Step 4: Export the Cleaned Image
Click Strip & Download. The cleaned file is identical visually but with the chosen metadata removed. The original on your device is untouched — strip and re-strip until you have the version you want.
Step 5: Verify
Re-open the cleaned file in the same EXIF viewer. The fields you intended to remove should now be missing. If GPS is still showing somehow, the original may have had GPS in multiple sub-tags (uncommon but possible) — re-export with "strip all" mode for thoroughness.

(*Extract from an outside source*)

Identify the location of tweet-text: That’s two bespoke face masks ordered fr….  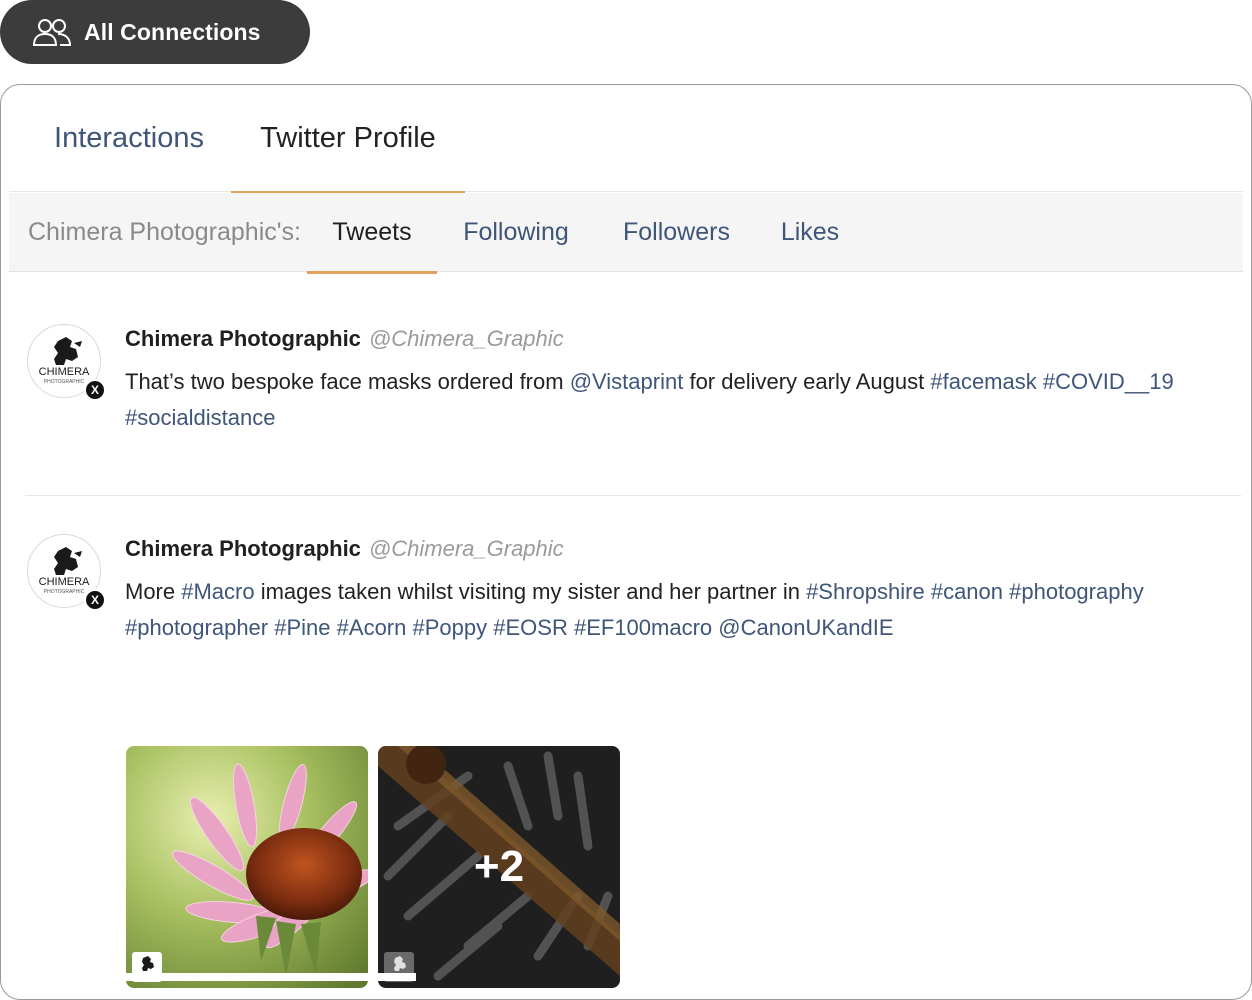
(670, 400).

Browser-Local: Why It Matters Here
An EXIF stripping tool that uploads your photo to its server is a privacy paradox. You're trusting an unknown third party to handle exactly the data you're worried about leaking.
paste-to-download.com/exif runs entirely in your browser tab. The EXIF parser and writer run as WebAssembly on your machine. Open DevTools → Network: zero outbound requests for image data. The stripped file is generated locally and downloaded directly.
Beyond EXIF: Other Privacy Concerns
EXIF is the most common but not the only leak vector:
- PNG can carry tEXt/iTXt chunks with embedded comments — usually strip-friendly
- JPEG comment fields are separate from EXIF
- XMP packets (used by Adobe) carry edit history and rights metadata
- ICC color profiles can occasionally embed identifying data
A comprehensive strip removes all of the above. The paste-to-download exif tool does this by default in "strip all" mode.
The TL;DR
Before sharing photos externally:
- Open /exif
- Check what's embedded
- Switch to Remove mode
- Export with metadata stripped
- Verify the cleaned file
All browser-local. Your photo never leaves your device. Especially valuable for marketplace listings, anonymous sharing, and any image with sensitive location data.